By Michael D. Shaw
Tamiflu (Oseltamivir phosphate) is an antiviral indicated for the treatment of influenza. The drug was approved by the US FDA in 1999; and was approved by the European Medicines Agency in 2002. As of 2014, the drug had generated sales in excess of $18 billion. Based on various flu scares, the US stockpiled 65 million treatments at a cost of $1.3 billion. Other nations followed suit, so that by 2009, 96 countries possessed enough Osteltamivir for 350 million people.
In 2010, the drug was added to the World Health Organization’s Model List of Essential Medicines, on its so-called “core” list. As WHO puts it: “The core list presents a list of minimum medicine needs for a basic healthcare system, listing the most efficacious, safe, and cost-effective medicines for priority conditions.”
One can only assume that this relative fast-tracking of a drug to the WHO list—not to mention its fanatical acceptance by public health authorities—must have been based on an avalanche of clinical data. But, as would be revealed in a series of articles published in the BMJ, this “avalanche” consisted of exactly three published clinical trials. It turns out that there were many more unpublished trials, and these did not paint such a rosy picture.
As a result, Oseltamivir has been downgraded in the WHO list of essential medicines from a “core” drug to one that is “complementary”—a category encompassing drugs that are deemed less cost-effective. The sad tale behind all this is summarized in a BMJ editorial (published 12 July 2017) entitled “WHO downgrades status of oseltamivir.” This article itself is the culmination of BMJ’s heroic efforts to elucidate the matter.
Indeed, unpacking clinical data for Oseltamivir has been a challenge. In 2009, the highly respected Cochrane Collaboration published a review of neuraminidase inhibitors, including Tamiflu, and the results were hardly awe-inspiring. Some time later, the same researchers would learn of several unpublished trials.
The BMJ led the way in getting Roche to release all the unpublished trials, resulting in the April 2014 article entitled “Multisystem failure: the story of anti-influenza drugs.” Among other things, this work confirms that the drugs have modest benefits, that need to be better weighed against possible harms. It is also less than kind toward most of the agencies involved in the expensive rush to acquire massive stockpiles of them, to the great benefit of the manufacturers.
The July 2017 editorial offers three important take-away lessons:
Firstly, it is vital that all trials be published, and that individual patient data be made available for independent re-analysis. Efforts are under way and deserve our support.
Secondly, money spent stockpiling drugs that are minimally effective is money not spent on other public health priorities. Because diverting these funds causes direct harm to the public, we must demand better evidence to inform these decisions.

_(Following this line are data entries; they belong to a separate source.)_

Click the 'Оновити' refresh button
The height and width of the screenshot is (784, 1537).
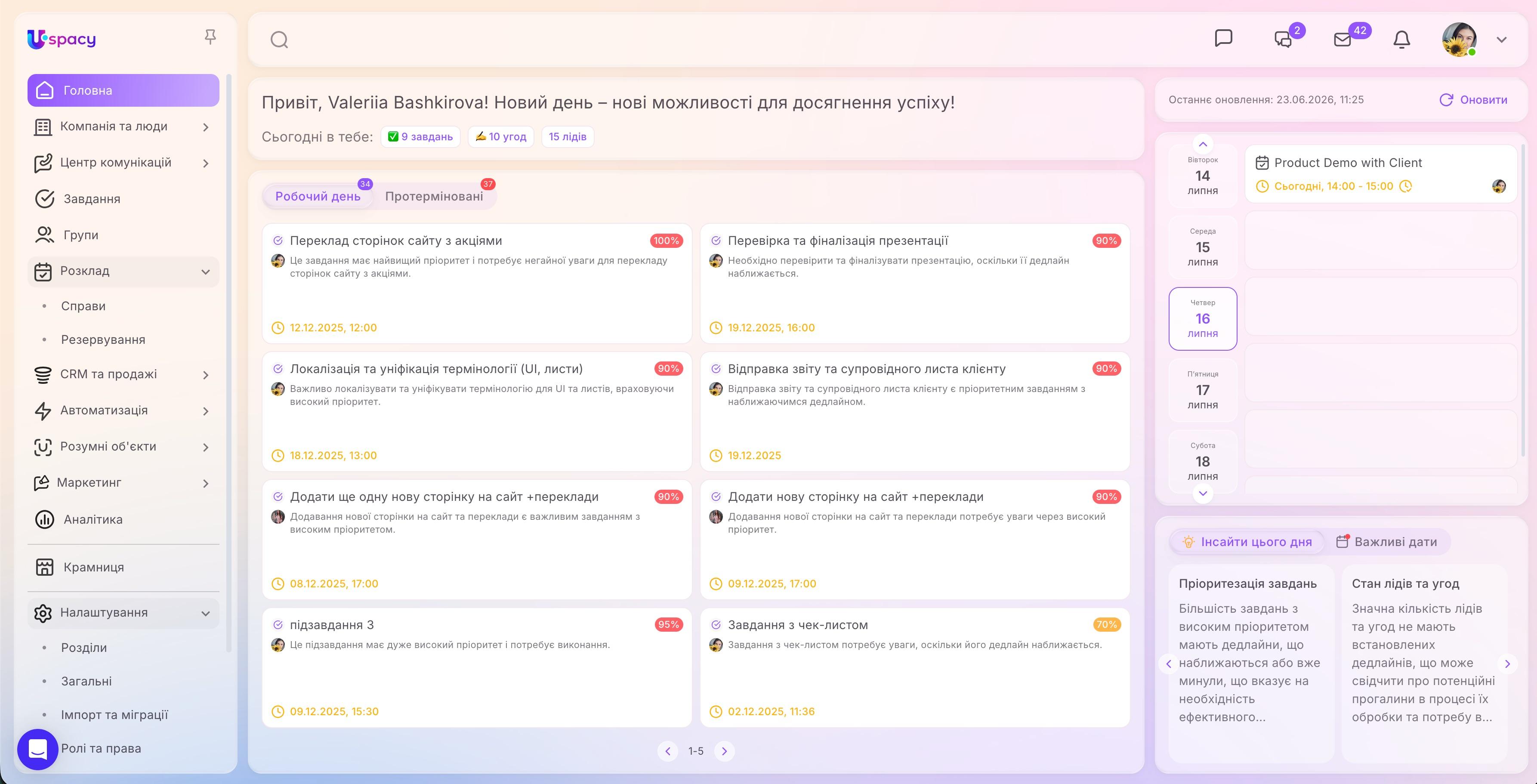pos(1473,100)
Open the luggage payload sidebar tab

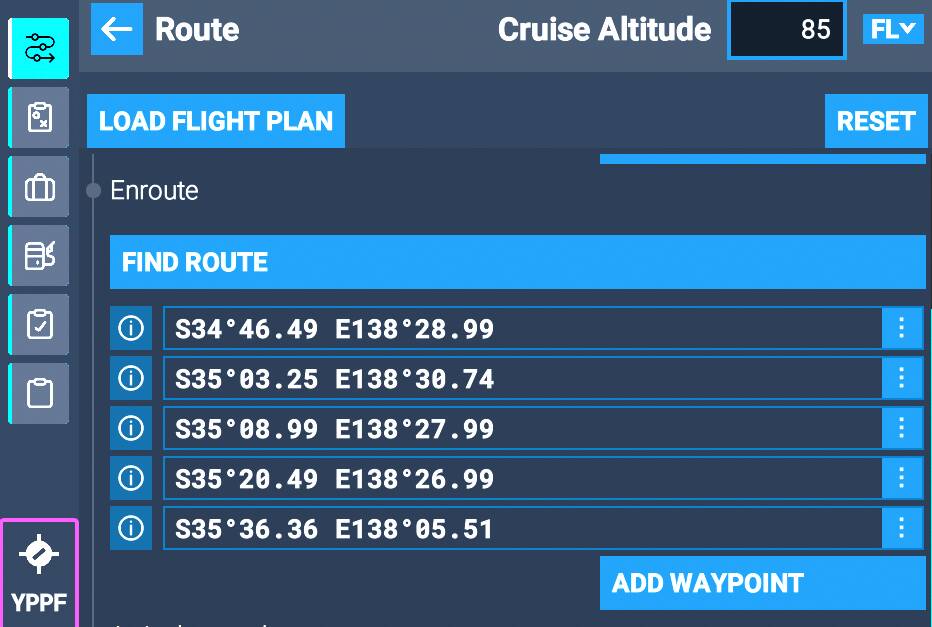pos(40,187)
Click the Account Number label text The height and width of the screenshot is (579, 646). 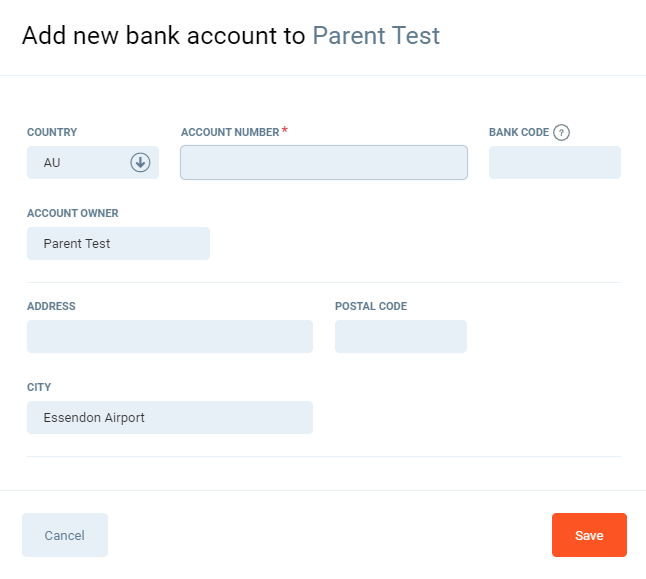pos(230,132)
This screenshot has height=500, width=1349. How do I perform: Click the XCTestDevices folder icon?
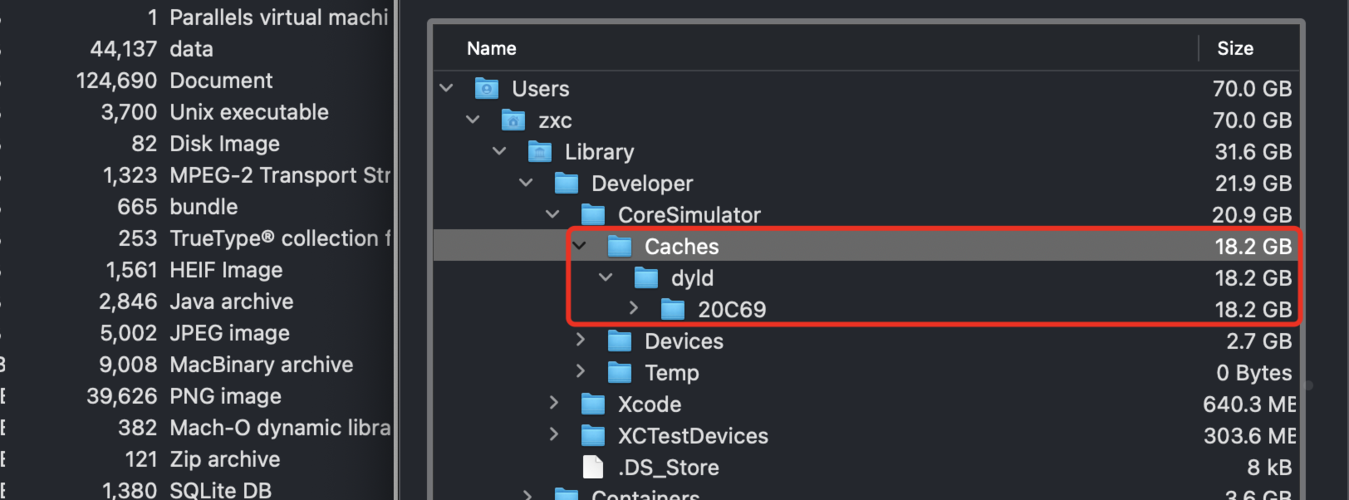tap(593, 436)
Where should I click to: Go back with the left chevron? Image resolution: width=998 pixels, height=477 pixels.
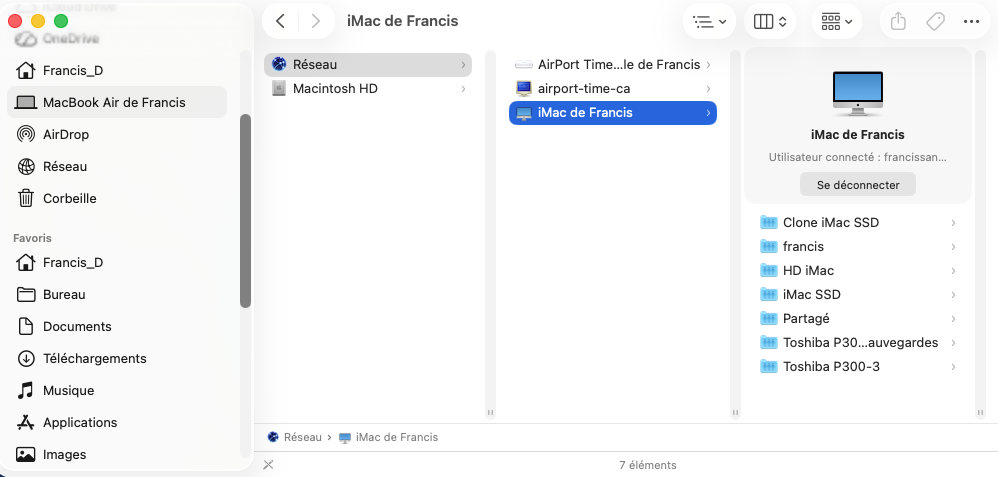[x=280, y=21]
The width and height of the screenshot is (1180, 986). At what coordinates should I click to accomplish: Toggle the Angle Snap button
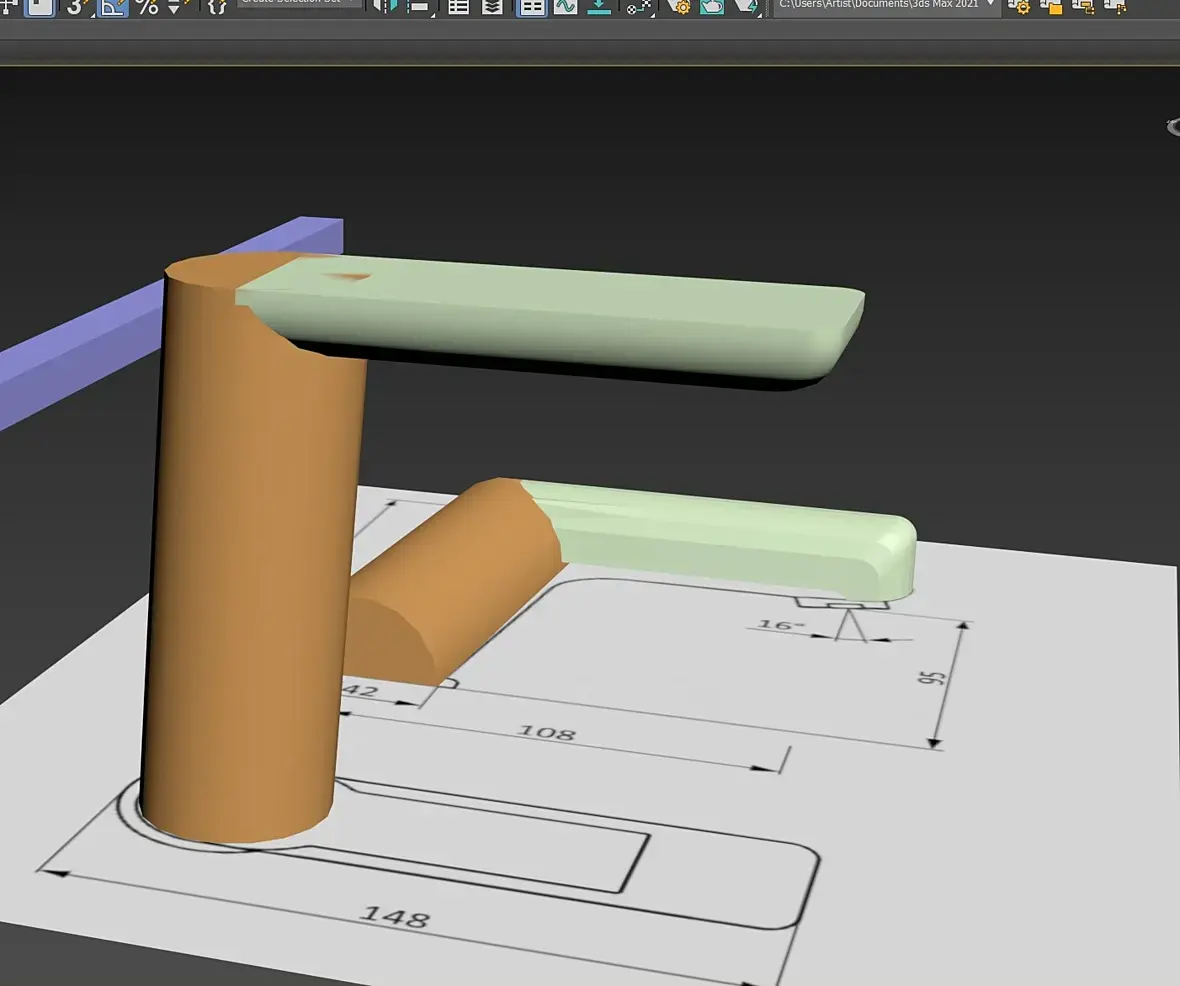(x=111, y=6)
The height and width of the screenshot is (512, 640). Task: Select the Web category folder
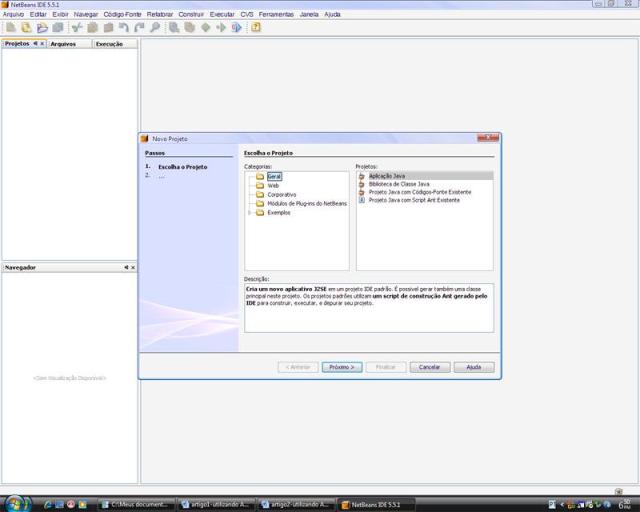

Thirdly, belief in the efficacy of Oseltamivir may have led to less research to find truly effective drugs for influenza, again harming the public.
The editorial was written by epidemiologist Mark H. Ebell who also notes that “Withholding these data was a serious breach of research ethics by Roche: suppressing information obtained from patients enrolled in trials of a then experimental drug, who thought that they were contributing to the medical knowledge base.”